Monday, February 02, 2009
Unless you've been hiding under a rock this last week, you're aware of the octuplets born to California single mom Nadya Suleman, and the intense ethical debate surrounding her pregnancy. Even before it was revealed that she has six other children (apparently all from IVF, although details are a bit fuzzy), medical experts were ready to lynch the IVF specialist who implanted that many embryos into Ms. Suleman. And since then, the information that has come out has been more and more dismaying. The problem is, much of the information coming out is still speculation, and few solid facts are known. This makes it difficult to do more than speculate and contribute to the signal to noise ratio, which at the moment is definitely loudly on the side of noise.

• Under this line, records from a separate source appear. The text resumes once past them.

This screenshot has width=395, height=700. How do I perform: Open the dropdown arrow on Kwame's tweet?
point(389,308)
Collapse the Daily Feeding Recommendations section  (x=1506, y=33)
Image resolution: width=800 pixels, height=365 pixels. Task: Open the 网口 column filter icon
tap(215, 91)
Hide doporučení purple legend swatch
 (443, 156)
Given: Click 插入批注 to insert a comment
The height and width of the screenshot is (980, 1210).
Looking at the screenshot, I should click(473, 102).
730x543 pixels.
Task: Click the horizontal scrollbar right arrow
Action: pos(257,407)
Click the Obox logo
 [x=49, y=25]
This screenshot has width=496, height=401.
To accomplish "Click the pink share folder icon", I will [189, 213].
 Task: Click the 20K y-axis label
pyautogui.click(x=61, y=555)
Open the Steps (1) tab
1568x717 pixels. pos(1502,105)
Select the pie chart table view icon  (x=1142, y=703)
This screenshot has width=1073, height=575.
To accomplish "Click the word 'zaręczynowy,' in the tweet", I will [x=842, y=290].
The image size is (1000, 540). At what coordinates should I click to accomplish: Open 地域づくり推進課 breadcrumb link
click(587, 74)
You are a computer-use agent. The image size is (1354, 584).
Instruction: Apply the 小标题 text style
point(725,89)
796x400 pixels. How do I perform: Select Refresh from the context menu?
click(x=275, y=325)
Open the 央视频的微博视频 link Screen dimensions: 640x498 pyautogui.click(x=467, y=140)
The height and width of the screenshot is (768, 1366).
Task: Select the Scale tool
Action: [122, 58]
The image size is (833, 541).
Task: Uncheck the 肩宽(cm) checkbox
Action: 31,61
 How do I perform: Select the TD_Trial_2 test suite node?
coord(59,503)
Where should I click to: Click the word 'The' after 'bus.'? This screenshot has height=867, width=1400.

So rather than continue to discuss the particulars of Ms. Suleman's case, which will have to be dissected in its own due time, I want to open to forum to a related question that has been repeated in the discussion of her story: how many children is too many children? Not how many implanted embryos is too many embryos, but at what point (if any) do fertility doctors say sorry, no more kids? Should Ms. Suleman have had any embryos implanted at all, given her six other children? Or is the ability to pay for IVF the only thing that should be considered? Should the financial state of the individual or couple be considered? Job? Income? What factors should go into deciding whether to treat for infertility via IVF? And should the "how many is too many" question be posed to adoptions, as well (Angelina Jolie and Brad Pitt clearly coming to mind)?
Or put another way: is the problem with the birth of the octuplets the fact that they were born all at once, and if Ms. Suleman had continued to quietly have eight more children via IVF, no one would have said a thing?
It seems like this single question - if an outside source is utilized to have children, is there a point at which it can be determined that the person has too many children to have more - is fraught with the potential of paternalism and of violating the choice of family construction.
I don't even begin to have an answer to this; I doubt I've even begun to tease out all of the potential questions wrapped in what is an incredibly thorny issue. But let's open it to debate - what do you think?